PROBLEM TO SOLVE
Within the entries that follow, show each line where the word "below" occurs.
== RECORDS ==
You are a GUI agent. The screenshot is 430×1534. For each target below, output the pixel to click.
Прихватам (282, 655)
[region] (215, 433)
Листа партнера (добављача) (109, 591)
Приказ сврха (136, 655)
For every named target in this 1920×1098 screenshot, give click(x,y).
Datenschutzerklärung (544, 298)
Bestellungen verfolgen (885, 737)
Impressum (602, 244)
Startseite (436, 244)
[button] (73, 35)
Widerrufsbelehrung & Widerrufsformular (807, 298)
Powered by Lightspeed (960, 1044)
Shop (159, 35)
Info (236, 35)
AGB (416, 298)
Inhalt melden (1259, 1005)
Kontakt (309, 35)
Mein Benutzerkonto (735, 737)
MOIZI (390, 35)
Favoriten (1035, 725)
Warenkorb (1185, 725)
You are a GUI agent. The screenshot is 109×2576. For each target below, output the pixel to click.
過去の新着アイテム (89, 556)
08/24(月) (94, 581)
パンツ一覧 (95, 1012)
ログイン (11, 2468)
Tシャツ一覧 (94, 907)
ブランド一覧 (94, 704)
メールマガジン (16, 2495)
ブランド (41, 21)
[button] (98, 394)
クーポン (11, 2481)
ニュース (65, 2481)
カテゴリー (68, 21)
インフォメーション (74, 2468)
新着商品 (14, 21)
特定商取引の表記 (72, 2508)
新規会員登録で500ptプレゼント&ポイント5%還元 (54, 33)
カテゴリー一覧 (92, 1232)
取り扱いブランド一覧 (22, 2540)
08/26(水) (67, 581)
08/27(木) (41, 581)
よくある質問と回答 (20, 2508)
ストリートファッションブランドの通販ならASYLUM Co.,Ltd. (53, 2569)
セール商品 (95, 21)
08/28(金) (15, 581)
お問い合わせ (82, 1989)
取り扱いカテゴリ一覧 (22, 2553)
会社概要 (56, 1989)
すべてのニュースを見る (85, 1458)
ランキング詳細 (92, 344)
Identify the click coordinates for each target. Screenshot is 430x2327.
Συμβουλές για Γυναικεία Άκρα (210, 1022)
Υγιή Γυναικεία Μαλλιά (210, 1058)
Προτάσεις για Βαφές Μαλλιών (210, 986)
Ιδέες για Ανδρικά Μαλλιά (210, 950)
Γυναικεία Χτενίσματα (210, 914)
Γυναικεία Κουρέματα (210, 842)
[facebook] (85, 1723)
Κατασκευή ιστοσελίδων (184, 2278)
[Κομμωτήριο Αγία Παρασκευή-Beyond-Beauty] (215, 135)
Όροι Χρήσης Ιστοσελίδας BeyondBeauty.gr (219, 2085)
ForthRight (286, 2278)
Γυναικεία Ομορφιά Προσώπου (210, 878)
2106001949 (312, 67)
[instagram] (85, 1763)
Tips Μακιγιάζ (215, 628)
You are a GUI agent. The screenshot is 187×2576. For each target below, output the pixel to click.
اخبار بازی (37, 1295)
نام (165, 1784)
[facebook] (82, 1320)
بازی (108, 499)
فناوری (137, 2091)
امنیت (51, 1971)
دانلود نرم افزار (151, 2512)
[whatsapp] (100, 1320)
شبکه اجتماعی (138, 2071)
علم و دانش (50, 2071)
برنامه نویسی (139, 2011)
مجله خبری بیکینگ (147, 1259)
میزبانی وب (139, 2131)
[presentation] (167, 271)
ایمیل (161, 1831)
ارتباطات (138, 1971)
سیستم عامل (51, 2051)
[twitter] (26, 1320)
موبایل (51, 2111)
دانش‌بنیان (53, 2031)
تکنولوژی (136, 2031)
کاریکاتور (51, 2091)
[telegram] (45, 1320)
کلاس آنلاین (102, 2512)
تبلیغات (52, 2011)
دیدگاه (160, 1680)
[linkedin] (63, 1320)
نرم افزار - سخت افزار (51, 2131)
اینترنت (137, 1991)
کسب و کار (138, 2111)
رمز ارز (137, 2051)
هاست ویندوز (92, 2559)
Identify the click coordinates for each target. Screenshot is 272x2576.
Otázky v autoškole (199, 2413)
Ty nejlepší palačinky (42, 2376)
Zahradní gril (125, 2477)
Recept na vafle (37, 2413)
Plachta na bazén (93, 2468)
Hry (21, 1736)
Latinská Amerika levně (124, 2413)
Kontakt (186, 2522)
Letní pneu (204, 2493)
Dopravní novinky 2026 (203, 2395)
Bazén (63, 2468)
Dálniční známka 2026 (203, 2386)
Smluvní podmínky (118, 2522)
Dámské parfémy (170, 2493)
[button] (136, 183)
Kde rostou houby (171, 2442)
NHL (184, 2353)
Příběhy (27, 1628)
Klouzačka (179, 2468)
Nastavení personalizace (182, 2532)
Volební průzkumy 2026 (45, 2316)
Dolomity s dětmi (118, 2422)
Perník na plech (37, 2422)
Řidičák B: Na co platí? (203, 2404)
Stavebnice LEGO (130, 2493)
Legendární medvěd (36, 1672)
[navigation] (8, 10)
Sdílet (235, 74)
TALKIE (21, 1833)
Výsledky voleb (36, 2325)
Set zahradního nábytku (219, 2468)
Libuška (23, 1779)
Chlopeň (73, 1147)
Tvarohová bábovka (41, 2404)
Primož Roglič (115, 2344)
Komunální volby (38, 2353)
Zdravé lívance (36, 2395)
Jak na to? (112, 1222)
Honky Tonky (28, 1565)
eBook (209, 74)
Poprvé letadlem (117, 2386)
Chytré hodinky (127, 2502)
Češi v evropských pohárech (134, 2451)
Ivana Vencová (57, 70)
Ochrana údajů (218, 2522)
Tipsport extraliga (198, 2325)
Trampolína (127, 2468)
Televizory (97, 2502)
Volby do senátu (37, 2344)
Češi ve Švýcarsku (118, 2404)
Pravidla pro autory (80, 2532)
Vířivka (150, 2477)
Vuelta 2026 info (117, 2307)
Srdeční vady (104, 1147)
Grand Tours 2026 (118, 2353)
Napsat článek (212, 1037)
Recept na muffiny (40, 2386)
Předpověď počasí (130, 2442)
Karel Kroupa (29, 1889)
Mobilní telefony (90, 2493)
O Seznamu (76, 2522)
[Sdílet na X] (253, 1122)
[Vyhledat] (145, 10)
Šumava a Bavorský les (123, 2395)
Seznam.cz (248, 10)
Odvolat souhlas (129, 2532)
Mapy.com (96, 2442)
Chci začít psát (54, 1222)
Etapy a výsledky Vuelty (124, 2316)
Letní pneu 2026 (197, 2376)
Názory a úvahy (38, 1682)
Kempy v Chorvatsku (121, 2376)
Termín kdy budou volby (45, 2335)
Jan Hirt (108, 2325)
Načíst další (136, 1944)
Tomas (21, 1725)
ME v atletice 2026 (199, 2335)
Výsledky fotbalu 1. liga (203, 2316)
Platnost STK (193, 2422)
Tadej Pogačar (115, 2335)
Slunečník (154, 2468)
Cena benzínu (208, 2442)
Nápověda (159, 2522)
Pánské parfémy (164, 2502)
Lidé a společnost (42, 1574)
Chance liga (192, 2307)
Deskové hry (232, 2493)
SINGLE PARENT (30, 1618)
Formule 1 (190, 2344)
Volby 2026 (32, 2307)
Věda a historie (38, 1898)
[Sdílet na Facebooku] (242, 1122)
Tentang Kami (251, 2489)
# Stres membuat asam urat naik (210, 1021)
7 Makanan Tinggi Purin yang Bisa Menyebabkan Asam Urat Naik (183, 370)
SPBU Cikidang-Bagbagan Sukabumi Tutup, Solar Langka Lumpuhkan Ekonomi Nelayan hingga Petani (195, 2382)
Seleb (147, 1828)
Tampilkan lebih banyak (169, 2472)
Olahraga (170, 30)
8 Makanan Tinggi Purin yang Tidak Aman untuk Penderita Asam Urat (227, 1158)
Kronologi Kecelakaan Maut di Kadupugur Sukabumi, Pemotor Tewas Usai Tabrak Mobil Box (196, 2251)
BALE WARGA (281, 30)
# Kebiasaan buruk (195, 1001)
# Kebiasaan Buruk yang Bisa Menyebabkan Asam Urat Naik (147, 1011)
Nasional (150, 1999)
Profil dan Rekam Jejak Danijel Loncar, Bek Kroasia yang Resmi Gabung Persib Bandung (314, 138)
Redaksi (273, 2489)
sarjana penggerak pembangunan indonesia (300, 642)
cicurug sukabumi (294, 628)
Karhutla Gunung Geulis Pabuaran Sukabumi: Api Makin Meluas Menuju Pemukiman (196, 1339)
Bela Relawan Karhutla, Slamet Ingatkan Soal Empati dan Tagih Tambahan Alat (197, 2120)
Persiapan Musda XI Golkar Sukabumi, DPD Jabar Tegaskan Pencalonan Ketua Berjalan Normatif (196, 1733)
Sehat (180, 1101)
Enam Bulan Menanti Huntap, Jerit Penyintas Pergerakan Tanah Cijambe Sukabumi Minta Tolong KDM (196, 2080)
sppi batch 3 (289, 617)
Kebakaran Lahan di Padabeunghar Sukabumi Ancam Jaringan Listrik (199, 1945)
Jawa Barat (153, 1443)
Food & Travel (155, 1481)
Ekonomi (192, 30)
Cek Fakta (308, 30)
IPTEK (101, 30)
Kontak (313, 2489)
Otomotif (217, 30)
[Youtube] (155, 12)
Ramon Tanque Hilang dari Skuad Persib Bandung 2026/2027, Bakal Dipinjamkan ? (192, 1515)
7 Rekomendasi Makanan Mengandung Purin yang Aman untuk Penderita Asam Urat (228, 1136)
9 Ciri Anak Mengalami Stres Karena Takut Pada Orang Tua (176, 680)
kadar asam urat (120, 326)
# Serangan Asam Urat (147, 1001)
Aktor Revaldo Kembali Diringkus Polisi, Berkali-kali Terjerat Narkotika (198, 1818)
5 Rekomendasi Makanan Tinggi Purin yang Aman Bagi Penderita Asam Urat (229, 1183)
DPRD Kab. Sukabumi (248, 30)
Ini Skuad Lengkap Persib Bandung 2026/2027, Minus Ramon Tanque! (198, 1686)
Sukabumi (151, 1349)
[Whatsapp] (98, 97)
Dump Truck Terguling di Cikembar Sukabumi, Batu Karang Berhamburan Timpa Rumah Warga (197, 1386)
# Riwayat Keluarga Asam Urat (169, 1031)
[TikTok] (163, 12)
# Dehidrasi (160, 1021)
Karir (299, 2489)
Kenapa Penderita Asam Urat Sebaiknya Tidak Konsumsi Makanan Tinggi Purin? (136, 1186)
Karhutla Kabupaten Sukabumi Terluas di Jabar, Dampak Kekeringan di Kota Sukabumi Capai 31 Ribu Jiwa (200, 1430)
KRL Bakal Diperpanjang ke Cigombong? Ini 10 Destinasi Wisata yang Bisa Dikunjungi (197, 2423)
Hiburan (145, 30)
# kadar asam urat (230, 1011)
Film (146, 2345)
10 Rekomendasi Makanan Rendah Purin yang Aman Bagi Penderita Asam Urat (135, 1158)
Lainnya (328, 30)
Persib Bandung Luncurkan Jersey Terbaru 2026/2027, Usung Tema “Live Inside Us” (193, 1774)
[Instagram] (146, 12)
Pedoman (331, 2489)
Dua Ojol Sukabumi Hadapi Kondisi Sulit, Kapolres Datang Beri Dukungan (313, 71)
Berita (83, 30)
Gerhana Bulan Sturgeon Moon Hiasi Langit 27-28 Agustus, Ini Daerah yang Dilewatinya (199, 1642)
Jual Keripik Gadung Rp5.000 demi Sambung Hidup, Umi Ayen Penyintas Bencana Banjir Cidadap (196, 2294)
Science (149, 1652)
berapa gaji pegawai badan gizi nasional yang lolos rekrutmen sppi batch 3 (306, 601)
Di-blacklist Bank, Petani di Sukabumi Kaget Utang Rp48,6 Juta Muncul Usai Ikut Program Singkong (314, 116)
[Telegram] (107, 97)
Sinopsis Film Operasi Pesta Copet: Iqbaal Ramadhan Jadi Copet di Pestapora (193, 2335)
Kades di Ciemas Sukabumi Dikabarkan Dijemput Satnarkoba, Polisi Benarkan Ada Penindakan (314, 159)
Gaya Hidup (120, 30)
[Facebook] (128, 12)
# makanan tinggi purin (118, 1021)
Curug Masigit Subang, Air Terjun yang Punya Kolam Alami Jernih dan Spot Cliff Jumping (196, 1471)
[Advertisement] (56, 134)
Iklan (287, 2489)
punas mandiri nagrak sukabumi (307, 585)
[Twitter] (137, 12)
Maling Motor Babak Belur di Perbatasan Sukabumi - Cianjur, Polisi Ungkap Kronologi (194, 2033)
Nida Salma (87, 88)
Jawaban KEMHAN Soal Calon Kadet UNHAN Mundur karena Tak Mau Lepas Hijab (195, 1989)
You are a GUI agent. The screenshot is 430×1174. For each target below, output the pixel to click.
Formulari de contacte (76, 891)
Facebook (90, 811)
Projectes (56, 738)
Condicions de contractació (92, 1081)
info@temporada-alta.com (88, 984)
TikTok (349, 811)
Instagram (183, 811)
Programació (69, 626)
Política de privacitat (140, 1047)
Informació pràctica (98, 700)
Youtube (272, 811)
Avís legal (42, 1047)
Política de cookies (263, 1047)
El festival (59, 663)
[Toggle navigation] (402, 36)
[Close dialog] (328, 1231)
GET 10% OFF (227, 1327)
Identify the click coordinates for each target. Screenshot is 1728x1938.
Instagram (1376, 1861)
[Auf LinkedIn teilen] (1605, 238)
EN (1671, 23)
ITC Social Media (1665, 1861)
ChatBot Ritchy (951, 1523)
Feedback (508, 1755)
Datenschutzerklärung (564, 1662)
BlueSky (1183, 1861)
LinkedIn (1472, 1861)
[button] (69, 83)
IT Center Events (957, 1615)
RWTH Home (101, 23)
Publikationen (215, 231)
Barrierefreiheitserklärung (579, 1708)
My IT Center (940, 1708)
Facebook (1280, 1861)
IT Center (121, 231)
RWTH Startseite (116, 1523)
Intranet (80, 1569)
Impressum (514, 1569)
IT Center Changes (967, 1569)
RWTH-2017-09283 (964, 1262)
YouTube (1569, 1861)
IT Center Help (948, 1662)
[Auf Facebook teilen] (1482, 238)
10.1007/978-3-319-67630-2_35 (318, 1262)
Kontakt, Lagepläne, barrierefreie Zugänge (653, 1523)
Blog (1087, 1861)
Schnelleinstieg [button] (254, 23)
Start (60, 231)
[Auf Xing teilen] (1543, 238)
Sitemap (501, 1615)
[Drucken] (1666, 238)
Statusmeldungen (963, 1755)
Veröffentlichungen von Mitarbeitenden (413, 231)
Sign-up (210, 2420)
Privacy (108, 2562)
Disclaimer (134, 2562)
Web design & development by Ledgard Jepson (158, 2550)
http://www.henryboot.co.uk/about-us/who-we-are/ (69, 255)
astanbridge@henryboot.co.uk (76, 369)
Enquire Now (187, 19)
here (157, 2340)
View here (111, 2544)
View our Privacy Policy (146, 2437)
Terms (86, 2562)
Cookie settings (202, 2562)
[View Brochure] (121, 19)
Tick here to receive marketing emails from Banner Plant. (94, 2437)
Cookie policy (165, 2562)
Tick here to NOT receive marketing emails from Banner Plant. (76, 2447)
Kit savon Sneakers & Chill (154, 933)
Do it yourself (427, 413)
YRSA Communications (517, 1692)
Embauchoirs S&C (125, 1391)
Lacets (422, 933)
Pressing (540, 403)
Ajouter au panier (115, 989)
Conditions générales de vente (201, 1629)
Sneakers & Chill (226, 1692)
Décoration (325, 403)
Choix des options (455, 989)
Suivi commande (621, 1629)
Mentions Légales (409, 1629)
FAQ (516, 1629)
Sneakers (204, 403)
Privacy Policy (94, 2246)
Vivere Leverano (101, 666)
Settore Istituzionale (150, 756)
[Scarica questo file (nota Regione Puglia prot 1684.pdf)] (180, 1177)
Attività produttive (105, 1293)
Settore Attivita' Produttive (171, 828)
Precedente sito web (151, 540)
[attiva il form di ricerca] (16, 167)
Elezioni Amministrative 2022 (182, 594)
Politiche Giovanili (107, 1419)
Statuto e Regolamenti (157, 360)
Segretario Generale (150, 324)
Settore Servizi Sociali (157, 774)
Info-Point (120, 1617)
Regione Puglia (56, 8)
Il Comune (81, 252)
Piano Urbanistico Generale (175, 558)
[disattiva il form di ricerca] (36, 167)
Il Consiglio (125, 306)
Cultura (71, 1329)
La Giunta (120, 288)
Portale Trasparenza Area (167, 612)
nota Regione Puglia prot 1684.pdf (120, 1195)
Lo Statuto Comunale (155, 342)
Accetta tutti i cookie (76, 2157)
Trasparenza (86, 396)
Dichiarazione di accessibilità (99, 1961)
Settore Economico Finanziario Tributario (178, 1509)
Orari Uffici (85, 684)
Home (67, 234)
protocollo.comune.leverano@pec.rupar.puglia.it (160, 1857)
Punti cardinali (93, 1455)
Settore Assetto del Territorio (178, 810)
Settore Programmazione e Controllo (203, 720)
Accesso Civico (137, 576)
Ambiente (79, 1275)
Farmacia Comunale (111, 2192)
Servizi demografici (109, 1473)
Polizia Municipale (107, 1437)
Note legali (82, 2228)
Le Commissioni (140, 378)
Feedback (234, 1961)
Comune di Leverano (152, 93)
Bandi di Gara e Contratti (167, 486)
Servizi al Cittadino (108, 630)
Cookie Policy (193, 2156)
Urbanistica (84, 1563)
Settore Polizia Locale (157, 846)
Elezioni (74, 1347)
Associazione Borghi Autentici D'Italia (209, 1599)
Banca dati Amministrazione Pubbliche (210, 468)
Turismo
===
TASK SOLUTION
You are a GUI agent. The screenshot is 430×1534. For each target below, output the pixel to click.
You are a GUI agent. The screenshot is 109×2576. For each target below, output the pixel to click.
You are a GUI agent. The screenshot is 187×2576. For each target below, output the pixel to click.
You are a GUI agent. The screenshot is 430×1174. For each target below, output the pixel to click.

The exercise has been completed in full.